SUPPLIED INFORMATION »
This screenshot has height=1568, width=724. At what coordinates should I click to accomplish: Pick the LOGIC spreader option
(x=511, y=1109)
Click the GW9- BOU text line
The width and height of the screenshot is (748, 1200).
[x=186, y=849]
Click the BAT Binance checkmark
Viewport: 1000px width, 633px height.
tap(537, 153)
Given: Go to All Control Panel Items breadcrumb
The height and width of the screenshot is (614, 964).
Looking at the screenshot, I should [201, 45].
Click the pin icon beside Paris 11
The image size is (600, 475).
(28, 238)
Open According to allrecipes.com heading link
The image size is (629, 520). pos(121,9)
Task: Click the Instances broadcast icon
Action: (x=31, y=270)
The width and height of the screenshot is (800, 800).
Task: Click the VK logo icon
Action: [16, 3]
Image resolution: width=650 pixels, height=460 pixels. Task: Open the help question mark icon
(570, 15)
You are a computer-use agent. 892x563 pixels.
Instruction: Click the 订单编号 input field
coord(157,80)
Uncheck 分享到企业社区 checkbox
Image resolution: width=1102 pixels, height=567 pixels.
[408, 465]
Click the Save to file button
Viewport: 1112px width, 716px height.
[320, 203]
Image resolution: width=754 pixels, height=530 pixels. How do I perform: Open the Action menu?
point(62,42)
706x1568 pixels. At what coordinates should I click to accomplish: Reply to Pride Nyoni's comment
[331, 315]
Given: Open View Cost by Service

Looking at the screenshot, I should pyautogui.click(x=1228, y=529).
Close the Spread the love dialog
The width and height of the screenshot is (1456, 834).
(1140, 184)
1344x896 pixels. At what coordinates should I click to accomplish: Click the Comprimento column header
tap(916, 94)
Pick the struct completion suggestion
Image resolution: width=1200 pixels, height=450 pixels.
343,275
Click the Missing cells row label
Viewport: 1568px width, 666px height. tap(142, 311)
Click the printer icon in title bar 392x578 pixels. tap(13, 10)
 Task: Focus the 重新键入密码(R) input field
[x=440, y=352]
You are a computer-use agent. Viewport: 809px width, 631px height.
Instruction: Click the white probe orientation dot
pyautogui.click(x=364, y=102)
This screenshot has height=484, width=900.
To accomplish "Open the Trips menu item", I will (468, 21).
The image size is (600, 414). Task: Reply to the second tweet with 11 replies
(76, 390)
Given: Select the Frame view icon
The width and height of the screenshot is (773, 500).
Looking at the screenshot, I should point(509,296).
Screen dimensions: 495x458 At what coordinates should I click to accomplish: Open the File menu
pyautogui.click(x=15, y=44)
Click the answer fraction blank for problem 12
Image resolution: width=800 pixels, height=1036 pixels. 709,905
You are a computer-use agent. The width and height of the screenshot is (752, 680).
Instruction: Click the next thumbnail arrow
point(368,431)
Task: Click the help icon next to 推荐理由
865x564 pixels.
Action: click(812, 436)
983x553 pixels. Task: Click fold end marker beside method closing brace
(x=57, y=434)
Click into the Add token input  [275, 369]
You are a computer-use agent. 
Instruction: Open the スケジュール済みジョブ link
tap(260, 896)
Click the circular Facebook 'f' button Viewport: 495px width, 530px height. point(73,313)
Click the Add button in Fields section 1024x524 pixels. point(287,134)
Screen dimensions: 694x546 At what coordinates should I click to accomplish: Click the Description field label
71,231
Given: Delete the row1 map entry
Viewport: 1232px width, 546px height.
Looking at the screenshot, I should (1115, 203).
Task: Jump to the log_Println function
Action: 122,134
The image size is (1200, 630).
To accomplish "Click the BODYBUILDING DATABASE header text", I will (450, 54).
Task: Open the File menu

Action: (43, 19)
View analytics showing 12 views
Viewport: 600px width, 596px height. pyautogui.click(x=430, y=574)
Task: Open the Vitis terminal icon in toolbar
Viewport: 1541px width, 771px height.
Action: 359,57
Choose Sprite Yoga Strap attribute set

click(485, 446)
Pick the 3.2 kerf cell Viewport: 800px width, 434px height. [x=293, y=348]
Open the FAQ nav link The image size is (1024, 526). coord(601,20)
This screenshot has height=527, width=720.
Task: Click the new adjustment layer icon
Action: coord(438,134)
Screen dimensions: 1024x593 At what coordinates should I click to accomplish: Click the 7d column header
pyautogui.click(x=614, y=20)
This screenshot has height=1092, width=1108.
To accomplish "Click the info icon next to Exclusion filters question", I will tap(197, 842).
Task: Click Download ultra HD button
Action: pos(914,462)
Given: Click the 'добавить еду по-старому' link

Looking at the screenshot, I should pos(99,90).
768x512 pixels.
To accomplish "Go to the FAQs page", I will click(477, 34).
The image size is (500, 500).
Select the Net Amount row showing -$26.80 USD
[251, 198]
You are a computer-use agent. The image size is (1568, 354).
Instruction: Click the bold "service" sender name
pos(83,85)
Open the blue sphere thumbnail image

WHAT THIS TASK INVOLVES » The answer must be every line of the entries that includes the word "computer".

THE COMPLETED TASK »
You are a computer-use agent. 892x563 pixels.
You are a computer-use agent. Viewport: 809px width, 631px height.
You are a computer-use agent. The width and height of the screenshot is (752, 680).
You are a computer-use agent. 
You are a computer-use agent. The image size is (1568, 354).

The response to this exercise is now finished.